[Stored data]

+++++

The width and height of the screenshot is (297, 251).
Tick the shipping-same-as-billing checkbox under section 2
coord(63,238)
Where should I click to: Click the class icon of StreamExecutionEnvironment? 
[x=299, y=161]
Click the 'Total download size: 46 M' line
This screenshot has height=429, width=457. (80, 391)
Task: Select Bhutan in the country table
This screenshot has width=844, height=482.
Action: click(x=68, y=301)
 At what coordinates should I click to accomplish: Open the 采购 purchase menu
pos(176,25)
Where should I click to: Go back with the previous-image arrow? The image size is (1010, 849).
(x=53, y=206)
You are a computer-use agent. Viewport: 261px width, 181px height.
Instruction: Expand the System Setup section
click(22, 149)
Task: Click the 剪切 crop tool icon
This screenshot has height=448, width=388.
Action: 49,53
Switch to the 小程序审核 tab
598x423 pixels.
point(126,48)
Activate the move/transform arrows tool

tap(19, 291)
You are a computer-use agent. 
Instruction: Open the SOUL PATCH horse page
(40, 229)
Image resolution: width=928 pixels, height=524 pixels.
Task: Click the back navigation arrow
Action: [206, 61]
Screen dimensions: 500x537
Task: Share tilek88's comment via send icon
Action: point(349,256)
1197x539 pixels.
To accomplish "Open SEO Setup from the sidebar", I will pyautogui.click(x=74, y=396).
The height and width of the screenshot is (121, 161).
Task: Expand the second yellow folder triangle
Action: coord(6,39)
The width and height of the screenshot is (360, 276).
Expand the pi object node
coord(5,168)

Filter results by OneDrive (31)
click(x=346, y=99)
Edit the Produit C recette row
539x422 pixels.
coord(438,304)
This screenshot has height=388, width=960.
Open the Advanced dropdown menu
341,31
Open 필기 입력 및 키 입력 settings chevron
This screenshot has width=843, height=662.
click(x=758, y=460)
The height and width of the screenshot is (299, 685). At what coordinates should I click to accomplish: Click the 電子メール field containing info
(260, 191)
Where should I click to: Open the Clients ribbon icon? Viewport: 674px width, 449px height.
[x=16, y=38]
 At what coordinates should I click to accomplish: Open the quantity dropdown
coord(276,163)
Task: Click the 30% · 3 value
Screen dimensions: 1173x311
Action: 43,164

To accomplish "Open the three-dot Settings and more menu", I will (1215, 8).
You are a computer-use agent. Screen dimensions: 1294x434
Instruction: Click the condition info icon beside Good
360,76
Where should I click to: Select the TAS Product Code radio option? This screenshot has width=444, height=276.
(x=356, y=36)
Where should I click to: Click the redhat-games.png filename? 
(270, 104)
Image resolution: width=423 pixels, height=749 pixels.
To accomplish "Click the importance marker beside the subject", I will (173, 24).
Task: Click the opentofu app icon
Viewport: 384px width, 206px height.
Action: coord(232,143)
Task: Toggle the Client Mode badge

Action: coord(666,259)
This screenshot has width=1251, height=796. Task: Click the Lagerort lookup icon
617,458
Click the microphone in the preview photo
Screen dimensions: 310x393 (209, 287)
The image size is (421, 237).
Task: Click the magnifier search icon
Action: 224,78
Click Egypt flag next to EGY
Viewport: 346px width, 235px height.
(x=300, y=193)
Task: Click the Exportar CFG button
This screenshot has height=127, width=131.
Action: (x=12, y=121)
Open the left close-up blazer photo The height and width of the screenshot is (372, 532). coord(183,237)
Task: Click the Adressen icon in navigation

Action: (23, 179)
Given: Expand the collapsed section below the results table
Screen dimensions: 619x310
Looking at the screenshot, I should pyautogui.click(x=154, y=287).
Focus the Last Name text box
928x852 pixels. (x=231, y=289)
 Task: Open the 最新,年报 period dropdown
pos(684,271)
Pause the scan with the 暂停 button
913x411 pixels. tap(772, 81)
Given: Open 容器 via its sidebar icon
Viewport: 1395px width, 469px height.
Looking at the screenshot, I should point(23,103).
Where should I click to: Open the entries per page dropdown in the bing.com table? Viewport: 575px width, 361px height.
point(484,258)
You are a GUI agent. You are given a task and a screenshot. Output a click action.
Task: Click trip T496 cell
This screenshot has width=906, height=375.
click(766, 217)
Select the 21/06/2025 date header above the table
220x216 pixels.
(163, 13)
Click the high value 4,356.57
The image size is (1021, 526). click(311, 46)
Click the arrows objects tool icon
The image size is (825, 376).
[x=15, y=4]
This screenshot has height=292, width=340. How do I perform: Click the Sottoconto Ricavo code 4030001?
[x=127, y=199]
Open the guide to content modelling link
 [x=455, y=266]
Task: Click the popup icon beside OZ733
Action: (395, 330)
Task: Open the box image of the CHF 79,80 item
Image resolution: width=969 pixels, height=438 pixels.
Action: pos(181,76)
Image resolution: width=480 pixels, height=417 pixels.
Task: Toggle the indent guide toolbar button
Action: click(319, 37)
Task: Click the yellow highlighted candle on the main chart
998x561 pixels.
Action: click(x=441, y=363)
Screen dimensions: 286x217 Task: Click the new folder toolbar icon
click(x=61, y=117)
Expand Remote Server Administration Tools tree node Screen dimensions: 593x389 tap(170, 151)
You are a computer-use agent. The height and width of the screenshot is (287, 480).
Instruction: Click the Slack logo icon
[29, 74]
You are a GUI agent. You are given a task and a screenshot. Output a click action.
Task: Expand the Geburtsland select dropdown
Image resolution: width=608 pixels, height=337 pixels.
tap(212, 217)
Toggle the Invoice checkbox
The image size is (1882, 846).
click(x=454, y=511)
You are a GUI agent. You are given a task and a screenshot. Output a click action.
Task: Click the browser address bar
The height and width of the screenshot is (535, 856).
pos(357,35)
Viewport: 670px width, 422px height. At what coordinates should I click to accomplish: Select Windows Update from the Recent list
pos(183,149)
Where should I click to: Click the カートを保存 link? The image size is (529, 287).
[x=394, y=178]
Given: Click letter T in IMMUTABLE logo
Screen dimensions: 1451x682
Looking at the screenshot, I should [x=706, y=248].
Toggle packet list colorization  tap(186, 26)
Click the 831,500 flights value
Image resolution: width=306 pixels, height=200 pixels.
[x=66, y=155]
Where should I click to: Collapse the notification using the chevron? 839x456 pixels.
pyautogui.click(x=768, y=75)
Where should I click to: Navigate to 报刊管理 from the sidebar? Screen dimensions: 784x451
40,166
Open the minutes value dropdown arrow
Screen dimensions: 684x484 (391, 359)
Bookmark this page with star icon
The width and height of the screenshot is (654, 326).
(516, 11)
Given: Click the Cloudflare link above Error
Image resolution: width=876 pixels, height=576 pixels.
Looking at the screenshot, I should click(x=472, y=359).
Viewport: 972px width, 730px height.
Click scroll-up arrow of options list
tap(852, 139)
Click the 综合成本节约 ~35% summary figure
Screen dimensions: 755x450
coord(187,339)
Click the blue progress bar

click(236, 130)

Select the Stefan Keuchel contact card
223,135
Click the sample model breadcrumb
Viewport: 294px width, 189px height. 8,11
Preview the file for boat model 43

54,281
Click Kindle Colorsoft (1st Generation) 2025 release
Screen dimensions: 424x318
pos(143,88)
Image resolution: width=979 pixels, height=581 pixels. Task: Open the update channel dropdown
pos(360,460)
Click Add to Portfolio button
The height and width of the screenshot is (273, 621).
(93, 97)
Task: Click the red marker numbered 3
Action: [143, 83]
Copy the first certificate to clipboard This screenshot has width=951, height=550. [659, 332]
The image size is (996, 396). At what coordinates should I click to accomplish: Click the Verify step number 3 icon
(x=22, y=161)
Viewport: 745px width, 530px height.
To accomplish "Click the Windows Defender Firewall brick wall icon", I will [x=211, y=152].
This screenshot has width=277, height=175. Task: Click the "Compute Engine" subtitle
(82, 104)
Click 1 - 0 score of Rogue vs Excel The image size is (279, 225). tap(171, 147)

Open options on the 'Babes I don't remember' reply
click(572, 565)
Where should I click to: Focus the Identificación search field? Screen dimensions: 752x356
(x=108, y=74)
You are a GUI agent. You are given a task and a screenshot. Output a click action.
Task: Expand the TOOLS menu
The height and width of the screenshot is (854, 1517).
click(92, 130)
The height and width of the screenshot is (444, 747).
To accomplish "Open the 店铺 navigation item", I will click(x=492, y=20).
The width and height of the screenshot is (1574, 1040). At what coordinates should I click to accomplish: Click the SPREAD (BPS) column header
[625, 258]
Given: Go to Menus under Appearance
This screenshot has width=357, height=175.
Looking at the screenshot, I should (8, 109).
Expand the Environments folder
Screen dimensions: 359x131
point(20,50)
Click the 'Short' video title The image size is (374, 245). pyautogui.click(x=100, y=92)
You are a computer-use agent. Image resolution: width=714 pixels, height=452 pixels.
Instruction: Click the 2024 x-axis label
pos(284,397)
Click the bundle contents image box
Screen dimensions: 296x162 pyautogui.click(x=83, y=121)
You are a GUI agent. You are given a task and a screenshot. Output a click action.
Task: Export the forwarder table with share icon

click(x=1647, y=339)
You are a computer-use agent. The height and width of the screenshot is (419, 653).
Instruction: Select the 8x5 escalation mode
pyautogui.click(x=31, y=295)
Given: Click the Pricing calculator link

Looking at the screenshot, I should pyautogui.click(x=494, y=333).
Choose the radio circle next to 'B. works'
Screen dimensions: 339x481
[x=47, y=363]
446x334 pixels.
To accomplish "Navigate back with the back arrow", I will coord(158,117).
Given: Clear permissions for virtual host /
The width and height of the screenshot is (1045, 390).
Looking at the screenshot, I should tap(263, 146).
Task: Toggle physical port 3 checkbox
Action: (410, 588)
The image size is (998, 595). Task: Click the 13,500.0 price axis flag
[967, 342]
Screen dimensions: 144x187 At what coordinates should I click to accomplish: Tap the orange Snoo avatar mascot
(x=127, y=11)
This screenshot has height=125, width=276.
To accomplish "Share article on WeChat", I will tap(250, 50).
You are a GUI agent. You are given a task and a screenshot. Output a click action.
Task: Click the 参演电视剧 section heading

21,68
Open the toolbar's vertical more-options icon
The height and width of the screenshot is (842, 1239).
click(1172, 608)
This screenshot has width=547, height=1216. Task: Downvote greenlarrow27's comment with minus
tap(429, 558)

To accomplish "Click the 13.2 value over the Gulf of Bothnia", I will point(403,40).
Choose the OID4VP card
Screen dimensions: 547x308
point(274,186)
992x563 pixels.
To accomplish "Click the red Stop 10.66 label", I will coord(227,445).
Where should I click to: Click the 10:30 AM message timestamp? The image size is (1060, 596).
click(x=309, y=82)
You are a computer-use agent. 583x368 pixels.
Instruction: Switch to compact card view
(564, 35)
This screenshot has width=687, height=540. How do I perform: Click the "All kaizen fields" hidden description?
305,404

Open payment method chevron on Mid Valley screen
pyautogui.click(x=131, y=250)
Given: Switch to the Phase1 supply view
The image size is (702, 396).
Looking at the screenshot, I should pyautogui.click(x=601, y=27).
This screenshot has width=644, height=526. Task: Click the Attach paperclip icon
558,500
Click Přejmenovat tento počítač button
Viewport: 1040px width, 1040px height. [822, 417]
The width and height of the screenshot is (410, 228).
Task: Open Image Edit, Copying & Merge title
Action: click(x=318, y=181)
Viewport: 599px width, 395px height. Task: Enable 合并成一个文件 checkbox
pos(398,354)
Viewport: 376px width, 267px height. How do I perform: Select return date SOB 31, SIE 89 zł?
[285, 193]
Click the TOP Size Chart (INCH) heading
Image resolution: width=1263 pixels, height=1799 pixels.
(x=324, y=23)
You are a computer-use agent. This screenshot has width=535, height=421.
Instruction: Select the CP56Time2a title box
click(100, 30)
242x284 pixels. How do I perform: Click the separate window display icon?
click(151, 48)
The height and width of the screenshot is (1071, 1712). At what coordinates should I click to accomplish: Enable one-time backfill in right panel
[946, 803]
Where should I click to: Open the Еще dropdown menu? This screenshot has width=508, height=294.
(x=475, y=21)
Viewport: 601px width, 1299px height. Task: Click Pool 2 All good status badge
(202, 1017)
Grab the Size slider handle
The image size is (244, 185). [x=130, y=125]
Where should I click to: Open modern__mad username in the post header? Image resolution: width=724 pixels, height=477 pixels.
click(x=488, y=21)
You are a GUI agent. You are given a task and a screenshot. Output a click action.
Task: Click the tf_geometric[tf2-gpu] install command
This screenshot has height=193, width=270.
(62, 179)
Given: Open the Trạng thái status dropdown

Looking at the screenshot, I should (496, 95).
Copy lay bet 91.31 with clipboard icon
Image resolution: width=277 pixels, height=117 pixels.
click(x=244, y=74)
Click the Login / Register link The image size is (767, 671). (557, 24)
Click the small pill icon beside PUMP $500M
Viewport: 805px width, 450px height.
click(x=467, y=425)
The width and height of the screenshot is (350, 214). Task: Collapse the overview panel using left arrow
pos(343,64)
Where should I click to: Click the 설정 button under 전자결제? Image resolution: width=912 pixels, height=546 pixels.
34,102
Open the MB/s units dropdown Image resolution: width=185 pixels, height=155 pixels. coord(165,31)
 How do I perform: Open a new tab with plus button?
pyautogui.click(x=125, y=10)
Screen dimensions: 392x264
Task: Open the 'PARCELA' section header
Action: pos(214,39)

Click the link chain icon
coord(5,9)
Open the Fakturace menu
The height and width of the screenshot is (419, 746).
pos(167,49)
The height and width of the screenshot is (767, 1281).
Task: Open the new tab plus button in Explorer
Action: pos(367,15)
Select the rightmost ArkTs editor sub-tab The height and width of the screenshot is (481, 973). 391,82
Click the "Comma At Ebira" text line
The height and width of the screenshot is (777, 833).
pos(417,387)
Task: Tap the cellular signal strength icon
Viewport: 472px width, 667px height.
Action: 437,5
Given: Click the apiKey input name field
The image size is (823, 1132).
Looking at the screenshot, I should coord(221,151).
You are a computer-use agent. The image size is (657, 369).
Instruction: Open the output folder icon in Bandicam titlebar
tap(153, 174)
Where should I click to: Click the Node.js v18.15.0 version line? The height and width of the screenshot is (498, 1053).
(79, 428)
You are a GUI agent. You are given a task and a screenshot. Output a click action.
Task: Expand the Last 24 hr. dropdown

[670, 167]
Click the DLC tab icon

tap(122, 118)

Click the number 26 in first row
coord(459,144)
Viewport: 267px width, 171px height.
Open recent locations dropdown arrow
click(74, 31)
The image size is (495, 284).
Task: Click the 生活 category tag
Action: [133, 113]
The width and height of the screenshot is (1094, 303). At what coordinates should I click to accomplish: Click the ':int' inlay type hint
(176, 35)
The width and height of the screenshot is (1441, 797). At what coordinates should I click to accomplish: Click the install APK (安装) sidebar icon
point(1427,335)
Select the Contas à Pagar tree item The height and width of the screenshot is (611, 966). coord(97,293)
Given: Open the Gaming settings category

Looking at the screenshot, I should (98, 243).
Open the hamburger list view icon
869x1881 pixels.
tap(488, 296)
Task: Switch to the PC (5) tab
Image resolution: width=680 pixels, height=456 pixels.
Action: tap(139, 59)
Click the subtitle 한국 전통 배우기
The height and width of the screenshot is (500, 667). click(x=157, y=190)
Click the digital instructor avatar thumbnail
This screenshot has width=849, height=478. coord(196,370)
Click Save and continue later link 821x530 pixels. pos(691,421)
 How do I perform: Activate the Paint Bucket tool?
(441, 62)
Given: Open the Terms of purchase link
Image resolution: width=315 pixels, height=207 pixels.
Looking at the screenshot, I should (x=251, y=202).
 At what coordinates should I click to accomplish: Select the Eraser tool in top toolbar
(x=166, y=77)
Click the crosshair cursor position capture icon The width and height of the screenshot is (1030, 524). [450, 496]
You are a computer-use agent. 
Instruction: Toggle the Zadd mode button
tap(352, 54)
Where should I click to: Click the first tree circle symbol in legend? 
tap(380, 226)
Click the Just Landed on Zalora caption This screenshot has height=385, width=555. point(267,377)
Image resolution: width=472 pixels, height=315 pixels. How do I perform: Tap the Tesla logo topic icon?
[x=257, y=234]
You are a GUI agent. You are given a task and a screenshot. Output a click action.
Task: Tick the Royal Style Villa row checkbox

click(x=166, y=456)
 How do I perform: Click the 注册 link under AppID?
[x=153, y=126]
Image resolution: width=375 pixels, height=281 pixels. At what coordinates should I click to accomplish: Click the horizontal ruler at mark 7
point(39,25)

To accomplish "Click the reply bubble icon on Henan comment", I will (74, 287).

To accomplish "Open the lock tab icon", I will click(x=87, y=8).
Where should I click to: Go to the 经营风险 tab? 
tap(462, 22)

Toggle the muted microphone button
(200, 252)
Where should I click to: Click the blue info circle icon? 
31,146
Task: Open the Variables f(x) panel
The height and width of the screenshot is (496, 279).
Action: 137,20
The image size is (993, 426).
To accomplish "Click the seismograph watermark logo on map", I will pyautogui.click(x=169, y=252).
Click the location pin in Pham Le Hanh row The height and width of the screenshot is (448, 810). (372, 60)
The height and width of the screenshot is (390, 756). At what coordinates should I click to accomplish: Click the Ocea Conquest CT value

+++++

What to do
Go through the records above and return each line in which the word "more" occurs.

Output of the task
To accomplish "Open the three-dot Settings and more menu", I will (1215, 8).
Open the toolbar's vertical more-options icon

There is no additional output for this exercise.